§ **DATA PROVIDED**
┌──

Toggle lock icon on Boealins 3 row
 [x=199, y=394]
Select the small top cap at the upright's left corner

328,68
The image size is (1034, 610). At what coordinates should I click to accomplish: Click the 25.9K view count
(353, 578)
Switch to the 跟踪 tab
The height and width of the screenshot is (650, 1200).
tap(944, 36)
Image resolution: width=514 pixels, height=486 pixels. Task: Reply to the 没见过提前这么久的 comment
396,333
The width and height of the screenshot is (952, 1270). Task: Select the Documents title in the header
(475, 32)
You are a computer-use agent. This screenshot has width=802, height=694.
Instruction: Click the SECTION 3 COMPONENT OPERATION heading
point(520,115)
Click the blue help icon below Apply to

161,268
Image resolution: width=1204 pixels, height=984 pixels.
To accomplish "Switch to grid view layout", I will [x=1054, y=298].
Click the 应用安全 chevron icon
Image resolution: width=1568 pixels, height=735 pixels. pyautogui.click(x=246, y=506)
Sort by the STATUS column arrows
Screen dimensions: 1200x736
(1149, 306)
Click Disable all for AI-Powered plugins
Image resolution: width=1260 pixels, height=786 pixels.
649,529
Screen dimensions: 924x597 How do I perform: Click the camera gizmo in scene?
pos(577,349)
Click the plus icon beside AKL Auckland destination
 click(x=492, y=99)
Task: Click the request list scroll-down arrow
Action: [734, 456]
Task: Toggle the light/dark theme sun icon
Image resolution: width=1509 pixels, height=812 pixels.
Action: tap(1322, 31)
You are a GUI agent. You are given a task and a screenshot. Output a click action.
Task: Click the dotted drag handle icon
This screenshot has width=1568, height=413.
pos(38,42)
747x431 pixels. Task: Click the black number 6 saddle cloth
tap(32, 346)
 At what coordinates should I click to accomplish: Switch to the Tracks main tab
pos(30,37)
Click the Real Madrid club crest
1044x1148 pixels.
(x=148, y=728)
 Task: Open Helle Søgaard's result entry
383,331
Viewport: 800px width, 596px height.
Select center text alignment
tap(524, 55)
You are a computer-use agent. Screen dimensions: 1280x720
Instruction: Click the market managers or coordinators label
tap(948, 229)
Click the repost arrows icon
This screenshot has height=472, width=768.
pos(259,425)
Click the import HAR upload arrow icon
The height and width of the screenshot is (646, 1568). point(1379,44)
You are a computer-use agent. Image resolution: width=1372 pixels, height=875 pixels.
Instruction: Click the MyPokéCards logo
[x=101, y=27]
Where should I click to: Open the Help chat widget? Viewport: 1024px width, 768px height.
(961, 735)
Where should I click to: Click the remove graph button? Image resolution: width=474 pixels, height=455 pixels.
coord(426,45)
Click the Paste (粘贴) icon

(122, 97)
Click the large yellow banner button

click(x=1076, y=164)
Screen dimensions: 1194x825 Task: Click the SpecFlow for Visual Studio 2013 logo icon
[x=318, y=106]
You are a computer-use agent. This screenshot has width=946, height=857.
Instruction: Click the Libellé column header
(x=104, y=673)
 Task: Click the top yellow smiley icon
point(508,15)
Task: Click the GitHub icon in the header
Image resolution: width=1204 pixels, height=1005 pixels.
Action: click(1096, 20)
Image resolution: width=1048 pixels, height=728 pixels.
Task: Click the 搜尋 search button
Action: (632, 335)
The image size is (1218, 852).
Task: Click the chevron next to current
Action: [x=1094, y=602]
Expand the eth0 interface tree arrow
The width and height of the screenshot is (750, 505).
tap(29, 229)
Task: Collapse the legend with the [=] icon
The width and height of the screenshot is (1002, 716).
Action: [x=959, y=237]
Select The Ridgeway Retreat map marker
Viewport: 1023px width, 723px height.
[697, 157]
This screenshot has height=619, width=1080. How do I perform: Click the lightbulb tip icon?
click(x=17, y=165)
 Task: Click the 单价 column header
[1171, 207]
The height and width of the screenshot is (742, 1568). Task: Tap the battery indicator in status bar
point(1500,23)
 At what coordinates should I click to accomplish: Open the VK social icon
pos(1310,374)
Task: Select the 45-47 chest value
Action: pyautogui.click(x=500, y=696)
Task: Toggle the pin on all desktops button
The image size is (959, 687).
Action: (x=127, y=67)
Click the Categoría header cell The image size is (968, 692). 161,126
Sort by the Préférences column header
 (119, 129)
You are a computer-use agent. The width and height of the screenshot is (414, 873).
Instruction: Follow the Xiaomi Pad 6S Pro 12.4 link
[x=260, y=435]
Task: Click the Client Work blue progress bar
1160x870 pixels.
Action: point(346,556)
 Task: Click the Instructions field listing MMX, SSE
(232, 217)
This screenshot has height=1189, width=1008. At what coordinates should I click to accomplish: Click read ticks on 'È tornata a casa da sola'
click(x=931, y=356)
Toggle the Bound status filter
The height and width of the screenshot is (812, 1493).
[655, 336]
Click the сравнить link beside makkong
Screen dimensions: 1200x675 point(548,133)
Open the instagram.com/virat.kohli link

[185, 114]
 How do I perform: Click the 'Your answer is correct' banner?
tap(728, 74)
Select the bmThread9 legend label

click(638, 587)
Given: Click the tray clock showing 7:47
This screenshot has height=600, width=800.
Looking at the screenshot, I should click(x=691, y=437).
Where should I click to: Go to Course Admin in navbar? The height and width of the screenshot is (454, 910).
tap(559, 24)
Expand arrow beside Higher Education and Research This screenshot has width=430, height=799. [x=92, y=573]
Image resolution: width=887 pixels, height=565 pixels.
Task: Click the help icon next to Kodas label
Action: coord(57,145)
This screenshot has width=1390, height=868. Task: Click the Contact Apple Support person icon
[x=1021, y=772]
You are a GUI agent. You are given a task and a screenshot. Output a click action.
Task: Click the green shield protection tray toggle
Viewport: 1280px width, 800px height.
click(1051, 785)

└──

§ **WORK ITEM**
Please report the number of lines in this material holding the word "agent", and add no other words.

§ **RESULT OF THE EXERCISE**
7